スマホ値上げ時代にXiaomiが出した答え 「エントリーでも6年更新」や「1万mAhバッテリー」で“長く安心”を訴求(2/2 ページ)
スマホ価格高騰が続く中、Xiaomi Japanは「REDMI 17」と「REDMI Note 17 Pro Max 5G」を発売した。価格上昇に対し大容量バッテリーや強化ガラスの採用に加え、長期アフターサービスで差別化を図る。エントリー機でも6年のセキュリティ更新に対応し、長く安心して使える体験を提示して訴求する。
1万mAhバッテリーの搭載はインパクトを狙った側面も
セキュリティアップデート期間の「6年」は、1.5日の充電サイクルでREDMI Note 17 Pro Max 5Gのバッテリー容量が80%を維持する期間でもある。
1万mAh大容量バッテリーを搭載したREDMI Note 17 Pro Max 5Gを新ラインアップに加えたのは、長期利用や安心感を求めるユーザーのニーズに応えるとともに、インパクトを狙った部分もあるという。

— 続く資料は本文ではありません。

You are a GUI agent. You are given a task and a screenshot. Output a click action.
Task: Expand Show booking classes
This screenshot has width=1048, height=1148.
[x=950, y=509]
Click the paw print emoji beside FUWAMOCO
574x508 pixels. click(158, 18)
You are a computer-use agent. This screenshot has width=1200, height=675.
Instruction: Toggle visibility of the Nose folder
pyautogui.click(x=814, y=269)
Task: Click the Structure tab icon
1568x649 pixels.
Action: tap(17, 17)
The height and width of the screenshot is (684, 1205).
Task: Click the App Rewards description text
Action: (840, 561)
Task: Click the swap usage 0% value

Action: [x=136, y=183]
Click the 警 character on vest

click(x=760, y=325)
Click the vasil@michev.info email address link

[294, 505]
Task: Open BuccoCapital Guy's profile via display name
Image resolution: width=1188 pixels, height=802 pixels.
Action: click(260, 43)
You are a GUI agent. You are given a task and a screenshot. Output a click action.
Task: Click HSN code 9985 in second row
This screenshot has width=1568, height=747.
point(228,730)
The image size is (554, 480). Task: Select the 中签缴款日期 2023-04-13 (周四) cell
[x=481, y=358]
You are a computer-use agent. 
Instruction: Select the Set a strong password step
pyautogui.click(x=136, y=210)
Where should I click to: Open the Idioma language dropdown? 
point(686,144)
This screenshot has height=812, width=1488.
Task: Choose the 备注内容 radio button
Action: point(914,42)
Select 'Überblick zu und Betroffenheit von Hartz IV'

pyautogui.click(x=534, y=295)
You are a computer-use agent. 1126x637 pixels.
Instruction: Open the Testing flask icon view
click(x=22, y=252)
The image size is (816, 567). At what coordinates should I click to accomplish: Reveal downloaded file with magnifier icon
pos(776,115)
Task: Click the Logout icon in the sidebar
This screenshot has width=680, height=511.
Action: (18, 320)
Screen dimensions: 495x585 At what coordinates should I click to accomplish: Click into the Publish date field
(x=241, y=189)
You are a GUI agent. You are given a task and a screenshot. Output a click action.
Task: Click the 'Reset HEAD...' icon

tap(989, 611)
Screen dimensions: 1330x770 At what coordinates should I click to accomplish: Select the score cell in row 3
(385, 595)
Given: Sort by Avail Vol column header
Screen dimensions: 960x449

「特定の用途というよりは、技術的なマイルストーンを商品に落とし込めたのがこのタイミングだった。実は同じREDMI Note 15 Pro 5Gという商品名で9200mAhのバッテリーを搭載しているものがあるが、こちらはデュアルセル(バッテリーを2分割で搭載したもの)となっている。日本向け(他国も含む)はシングルセルで1万mAhなので、やはりインパクトがある」(安達氏)
なお、Xiaomiは、ミッドレンジのREDMI Noteシリーズで1機種はFeliCaを搭載する方針だが、今回の新機種にはFeliCaは載せていない。ただし、2026年1月に発売した「REDMI Note 15 Pro 5G」はFeliCa対応なので、2026年モデルという範囲で見ると、その方針は破綻していない。
長期のサポートや大容量バッテリーを上手に活用して、6年程度使うユーザーが増えると、Xiaomi端末の買い替えサイクルも伸びてしまい、同社の売り上げが落ちることも懸念されるが、「長く使ってほしいというのは本当。実際、(2021年発売の)『Mi 11 Lite 5G』や『Xiaomi 11T』をまだ使っています、という声を聞くと、素直にうれしい」と安達氏。
「長年使っていただくことでXiaomiコミュニティーとのつながりが深まり、結果としてタブレットやウェアラブルなど、他のXiaomiエコシステム製品の購入にもつながると考えている。お客さまに誠実に向き合うことが最良の選択だと考えている」
スマートフォンの長期利用は、ファン層の拡大に直結する。ガジェットから生活家電まで展開するXiaomiのエコシステムを、より強力に推進する原動力となりそうだ。